From an opinion piece “Why Movie ‘Facts’ Prevail” in the NYT on February 15th by psychology professor Jeffrey M. Zacks:
This year’s Oscar nominees for best picture include four films based on true stories: “American Sniper” (about the sharpshooter Chris Kyle), “The Imitation Game” (about the British mathematician Alan Turing), “Selma” (about the passage of the Voting Rights Act in 1965) and “The Theory of Everything” (about the physicist Stephen Hawking).
Each film has been criticized for factual inaccuracy. Doesn’t “Selma” ignore Lyndon B. Johnson’s dedication to black voting rights? Doesn’t “The Imitation Game” misrepresent the nature of Turing’s work, just as “The Theory of Everything” does Mr. Hawking’s? Doesn’t “American Sniper” sanitize the military conflicts it purports to depict?
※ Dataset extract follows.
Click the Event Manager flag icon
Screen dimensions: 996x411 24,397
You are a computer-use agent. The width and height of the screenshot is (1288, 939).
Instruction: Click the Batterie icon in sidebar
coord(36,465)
You might think: Does it really matter? Can’t we keep the film world separate from the real world?
Unfortunately, the answer is no. Studies show that if you watch a film — even one concerning historical events about which you are informed — your beliefs may be reshaped by “facts” that are not factual.
Zacks goes on to explain that the culprit is what is sometimes called “source amnesia”:
In one study, published in the journal Psychological Science in 2009, a team of researchers had college students read historical essays and then watch clips from historical movies containing information that was inaccurate and inconsistent with the essays. Despite being warned that the movies might contain factual distortions, the students produced about a third of the fake facts from the movies on a subsequent test.
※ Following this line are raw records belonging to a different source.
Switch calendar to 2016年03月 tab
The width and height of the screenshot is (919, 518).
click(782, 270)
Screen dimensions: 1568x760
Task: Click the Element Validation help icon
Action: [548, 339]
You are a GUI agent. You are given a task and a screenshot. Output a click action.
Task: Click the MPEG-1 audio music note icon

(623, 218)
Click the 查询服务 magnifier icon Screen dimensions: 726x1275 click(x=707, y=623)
… Why do we have such a hard time sorting film “facts” from real facts? One suggestion is that our minds are well equipped to remember things that we see or hear — but not to remember the source of those memories.
So the films can interfere with prior knowledge, thanks to source amnesia. But there are other possible contributions to the power of those films. In particular, they tell stories, not just provide facts, and these stories are simple and dramatic. People love stories, especially satisfying ones.
A while back on this blog I posted about etymologies, noting that people were often attracted to false etymologies over accurate ones because the false ones came with better stories. So on 4/4/09 I posted about the term foamer ‘intense railfan’, standardly said to derive from foaming at the mouth with enthusiasm, though a retired locomotive engineer offered an elaborate, detailed origin story involving foam gathering along a stretch of a specific river. I said then:
the story is detailed — with references to specific times, places, and practices — and also unreferenced. Instantly, scholars of word and phrase origins smell a rat. The story isn’t necessarily wrong — there are genuine origin accounts that are similarly specific (though there’s some verification for them) — but this one is probably bogus, probably a bit of etymythology.
The fact is, ordinary people (who are not scholars of word and phrase origins) tend to think that
A good story is better than the truth.
I referred to this attraction to good stories as narratophilia. In a later posting:
Stories — especially complex ones with specific persons mentioned and other specific details provided — are satisfying. People love stories, as I said in my earlier foamer posting (where I called this love of stories narratophilia), and so they concoct etymythological narratives.
Not only do people prefer stories, they prefer satisfying stories: straightforward and uncomplex, but detailed and full of human interest, and conforming to our expectations about human nature and the motivations for actions. Factual accounts of events are rarely this satisfying.
Getting back to the power of films, narratophilia gives an advantage to these over factual accounts. On top of this, there is almost surely a preference for the audio-visual, for stories told in plays, operas, movies, or television, rather than in print. What we think we know about Richard III almost surely comes from Shakespeare (with his Tudor biases); what we think we know about Mozart’s life almost surely is colored by the film Amadeus; and so on.
All this, and then source amnesia too. So our picture of Alan Turing will come mostly from The Imitation Game and not from, say, Andrew Hodges’ biography.
March 24, 2015 at 4:37 am |
And a film provides visual reinforcement to the narrative, which may be more effective than a word-only (heard or read) narrative. I came to Shakespeare’s Richard III late, so my vision of him is different, but that’s just personal experience.